The synergies between the biodiesel, ethanol and advanced biofuels industries are growing. One of the things that’s been happening over the past few years is the ethanol industry creating a new feedstock for the biodiesel industry – inedible corn oil.
Inedible corn oil was one of the feedstocks that REG highlighted during USDA Ag Secretary Tom Vilsack and EPA Administrator Lisa Jackson’s biodiesel plant tour in Newton, IA. To learn more, I spoke with David Elsenbast, vice president of supply chain management for REG.
“Our industry is always looking for new, commercialized feedstocks to meet our growing Renewable Fuels Standard (RFS2) requirements for biodiesel. We are trying to produce nearly 800 million gallons of biodiesel this year,” said Elsenbast. “We typically use the traditional feedstocks, animal fats, waste cooking oil, and of course soybean oil. We’ve been working for several years now with the ethanol industry to create a market, and a market that has good value for the ethanol producer, to provide them a reason to separate the oil out of the DDGs and sell that to the biodiesel industry.”

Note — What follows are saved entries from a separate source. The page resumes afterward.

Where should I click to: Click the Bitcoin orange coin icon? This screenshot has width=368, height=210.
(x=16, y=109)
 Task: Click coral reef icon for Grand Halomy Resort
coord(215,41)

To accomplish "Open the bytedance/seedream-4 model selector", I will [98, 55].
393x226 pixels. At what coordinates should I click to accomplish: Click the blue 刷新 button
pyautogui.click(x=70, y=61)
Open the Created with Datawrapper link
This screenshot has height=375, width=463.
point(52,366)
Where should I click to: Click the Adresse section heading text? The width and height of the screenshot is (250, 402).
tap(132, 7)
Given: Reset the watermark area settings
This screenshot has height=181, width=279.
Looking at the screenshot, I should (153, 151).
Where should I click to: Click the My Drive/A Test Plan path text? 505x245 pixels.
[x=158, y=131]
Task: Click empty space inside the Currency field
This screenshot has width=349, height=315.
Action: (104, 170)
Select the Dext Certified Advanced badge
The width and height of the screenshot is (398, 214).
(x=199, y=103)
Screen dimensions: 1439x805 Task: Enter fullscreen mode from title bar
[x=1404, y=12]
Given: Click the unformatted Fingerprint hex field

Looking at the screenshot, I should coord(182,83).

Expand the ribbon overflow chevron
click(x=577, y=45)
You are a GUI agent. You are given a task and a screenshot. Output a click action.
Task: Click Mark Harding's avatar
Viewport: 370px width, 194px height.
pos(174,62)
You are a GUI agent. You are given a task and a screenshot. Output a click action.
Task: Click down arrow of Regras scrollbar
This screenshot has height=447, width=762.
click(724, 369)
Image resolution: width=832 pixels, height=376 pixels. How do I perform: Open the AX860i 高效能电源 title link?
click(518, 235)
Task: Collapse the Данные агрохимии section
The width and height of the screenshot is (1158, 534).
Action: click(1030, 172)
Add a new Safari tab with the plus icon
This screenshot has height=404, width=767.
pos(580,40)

Listen to my full interview with David Elsenbast: Cornoil - A Growing Feedstock for REG
As demand for biodiesel feedstocks continue to grow, the market for inedible corn oil continues to grow. Today, about one-third of the corn ethanol industry has corn oil extraction technology. The amount of inedible corn oil in the market will grow significantly now that POET has announced its corn oil extraction technology, VOILA. The company intends to install the technology in all 27 plants this year.
Yet despite its growing availability, not all biodiesel facilities have the technology to convert corn oil into biodiesel. Elsenbast explained that it’s harder to convert. There are components such as oil waxes and sterols and free fatty acids that must be removed before it can be converted into biodiesel. The free fatty acids are part of the oil due to the heat that happens to the oil as it goes through the fermentation process. But REG has put into many of its plants the ability to pre-treat difficult to use fats and oils so they can make them biodiesel ready.
“We have that capability today and we have plenty of capacity and we look forward to the time the ethanol industry puts this throughout all of their plants,” said Elsenbast. “As more and more corn oil comes onto the market, the biodiesel industry will step up, and we have stepped up in the past, and put in more production capabilities that can deal with corn oil.”
Inedible corn oil has environmental benefits over other feedstocks. Places like California under the Low Carbon Fuels Standard, are starting to rank biodiesel fuels (and all other fuels) on their carbon intensity scores. Corn oil is one of the lowest, if not the lowest rated carbon intensity feedstocks that can be converted into biodiesel.
I asked Elsenbast if there is enough feedstock available to meet the 800 million RFS2 goal. He said that in the past the industry produced nearly that amount using soybean oil and waste fats and with the emergence of new feedstocks such as corn oil and waste cooking oils, there is not only enough feedstock to meet 2011 numbers, but the nearly 1 billion gallons of biodiesel that will be required for 2012.